Pour effectuer une étude du phénomène de la succession dans les régions agricoles, il faudrait posséder des données sur chaque ferme dans chaque localité : il faudrait savoir si ces fermes sont exploitées par des francophones ou des anglophones, l'importance des familles, le nombre des employés et plus spécialement, le nombre des membres de chaque famille qui ont laissé : la ferme. À défaut de ces renseignements, on se fondera sur les changements, de résidence de l'ensemble de la population pour estimer les mouvements réels de population. Il faudra d'autres études pour pouvoir décomposer ces mouvements entre Français et Anglais. 

 

II

ESTIMATION DU MOUVEMENT MIGRATOIRE
DE L'AGRICULTURE VERS L'INDUSTRIE

 

On peut donner à l'ampleur de la famille canadienne-française diverses significations : espérance pour l'avenir, signe d'une vie nationale solide et vigoureuse, résultante de principes moraux ou assurance de la survivance de la nation canadienne-française. Nous ne voulons pas insister sur ces idées dans un exposé démographique qui en somme ne doit s'intéresser qu'à l'aspect numérique de la question. Beaucoup d'auteurs ont fait ressortir qu'il ne convient pas de partager les exploitations agricoles et qu'en conséquence, la ferme familiale ne devait revenir qu'à un seul héritier par génération. Les autres héritiers peuvent soit demeurer sur la ferme comme employés ou dépendants, soit s'installer sur une autre ferme, soit poursuivre des activités non-agricoles. Au Québec, s'ils laissent la ferme familiale et fondent une nouvelle exploitation, ils devront soit acheter une terre - généralement des Anglais - soit coloniser de nouveaux territoires. S'ils abandonnent l'agriculture ils deviendront prêtres ou commerçants ou bien ils iront travailler en ville dans les manufactures. Le diagramme 1 illustre la logique de ces différentes options. 

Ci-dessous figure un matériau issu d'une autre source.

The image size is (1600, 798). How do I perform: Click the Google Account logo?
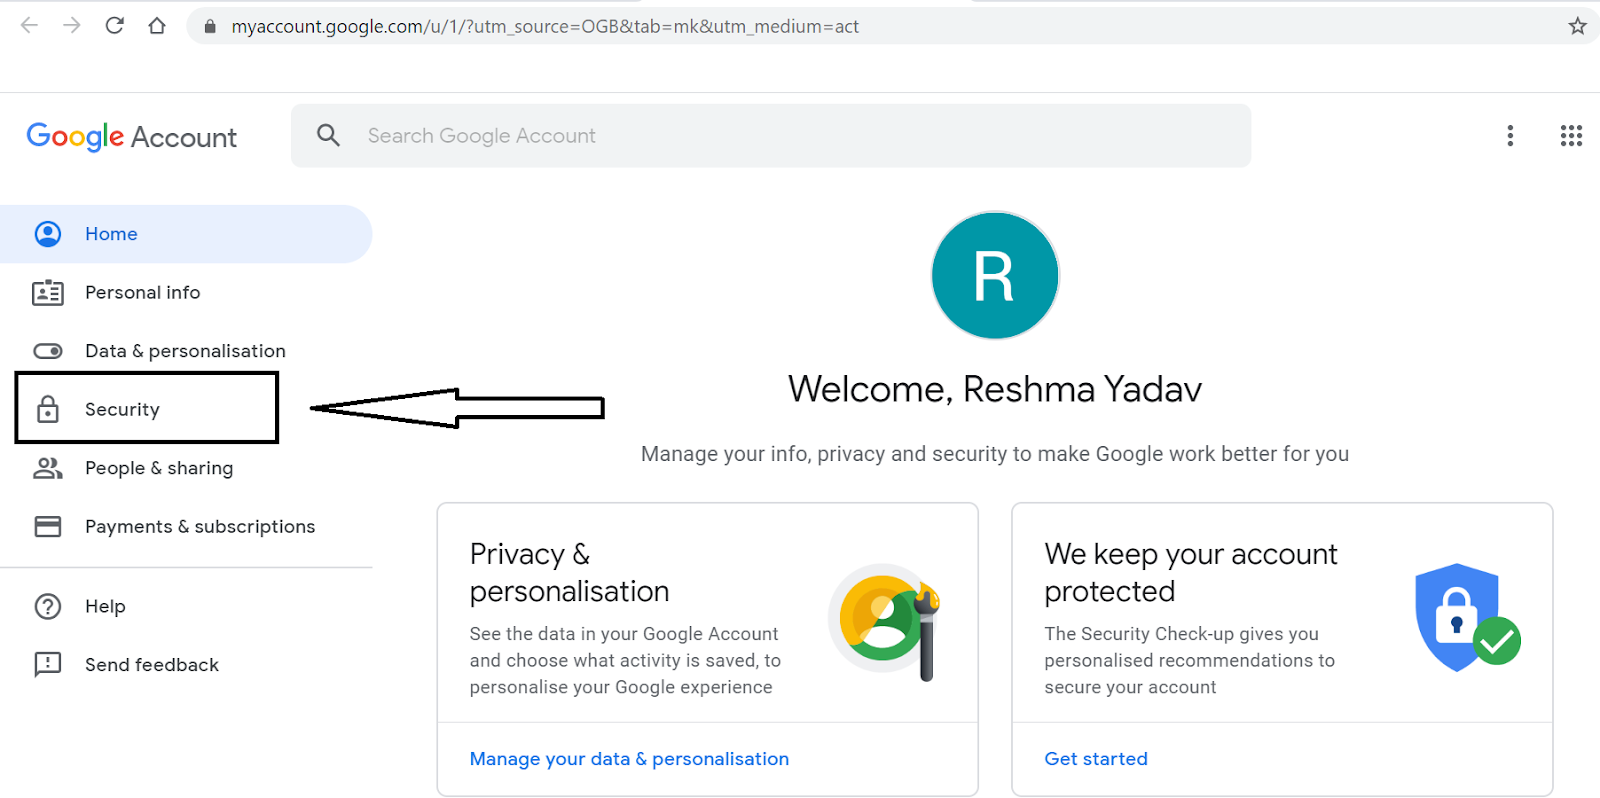click(131, 136)
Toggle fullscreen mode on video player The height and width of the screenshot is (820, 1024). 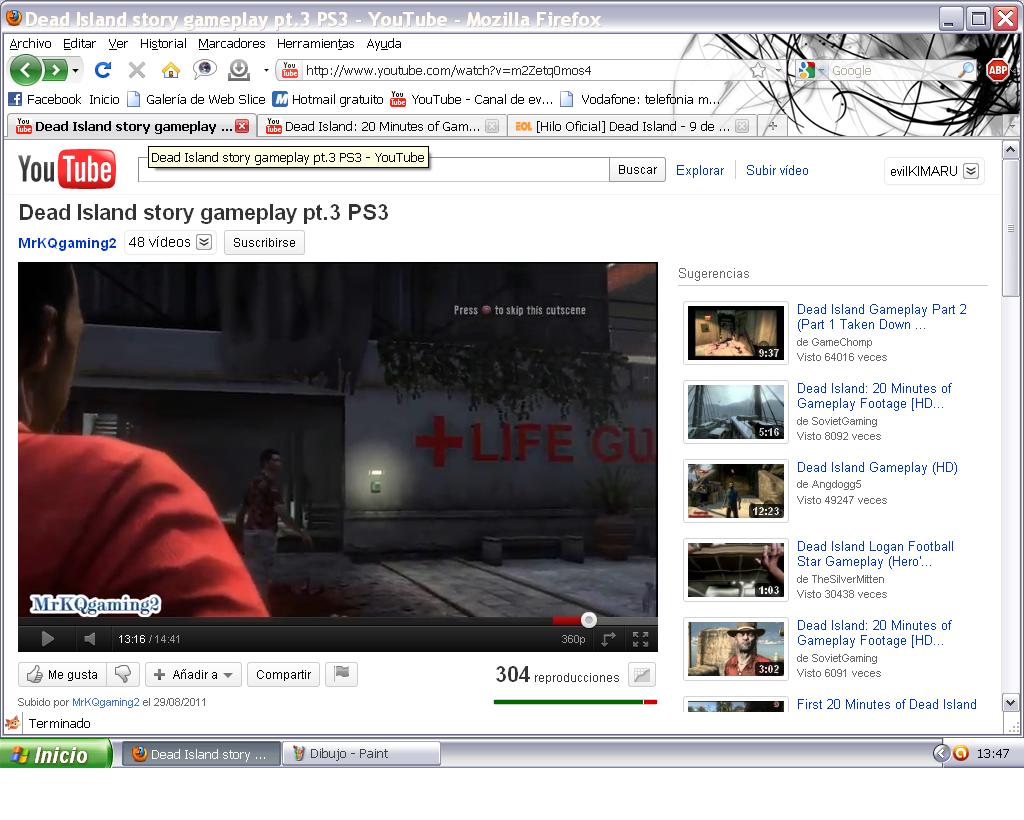pos(640,639)
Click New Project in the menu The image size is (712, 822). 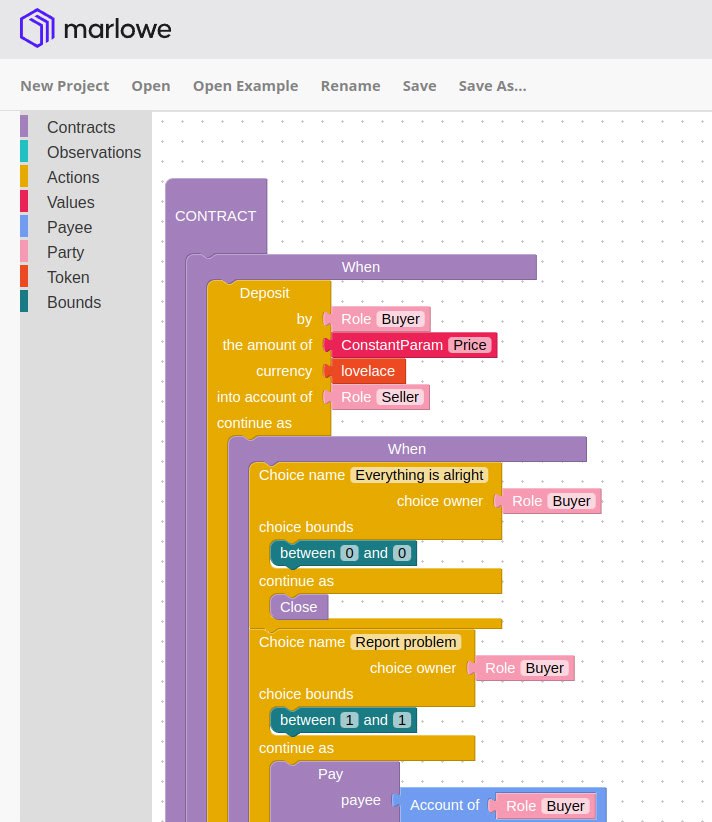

Le schéma est bien connu ; ce ne sont pas seulement les érudits mais chaque personne et chaque famille qui doivent résoudre plus ou moins consciemment ce paradoxe arithmétique qui surgit quand la famille est nombreuse et que la terre est laissée en héritage à un seul des enfants. Naturellement ces circonstances qui affectent si directement chaque famille ne peuvent que soulever la conscience populaire et devenir un sujet favori de discussion et de littérature. À cet égard, la migration hors de la terre familiale est tout à fait l'opposé du différentiel observé dans la grandeur de la famille (discuté dans la quatrième partie de cette étude) ce dernier étant considéré seulement comme une différence statistique entre groupes dont les dimensions de la famille ne semblent pas visiblement différentes. 

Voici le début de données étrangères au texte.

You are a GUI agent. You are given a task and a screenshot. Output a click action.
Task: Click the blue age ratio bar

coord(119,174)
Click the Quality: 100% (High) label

Bien que le phénomène de l'exode rural soit bien connu, il n'a cependant pas été mesuré. On ne peut trouver ni rapport de recensement ni annuaire statistique qui indique le nombre de jeunes Canadiens français des deux sexes qui ont abandonné leurs fermes familiales. Il serait utile de posséder ces données pour se faire une idée objective car le mouvement réel peut avoir des proportions plus grandes ou moindres que celles que leur donnent les conjectures populaires ou universitaires. Pour prévoir le rythme d'industrialisation nécessaire pour continuer à absorber l'exode rural, il faut savoir quel a été dans le passé l'ordre de grandeur de ce mouvement par rapport aux taux de natalité. 

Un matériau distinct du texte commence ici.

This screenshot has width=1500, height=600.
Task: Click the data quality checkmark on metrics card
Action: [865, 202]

Malheureusement l'importance de ces données n'en détermine pas nécessairement la disponibilité. Il n'existe peut-être pas de statistiques suffisamment précises pour l'étude de la période en question - il est possible que toute trace du phénomène soit définitivement perdue ; ce n'est heureusement pas tout à fait le cas. L'exode rural et le développement de l'économie industrielle sous-tendent l'évolution démographique des différentes régions de la province, telle qu'esquissée dans la première partie de cette étude ; l'utilisation de ces données et d'autres renseignements permettent de mesurer l'importance des mouvements migratoires. Il sera nécessaire de poser quelques hypothèses en cours de route ; on espère avoir pris toutes les précautions utiles. 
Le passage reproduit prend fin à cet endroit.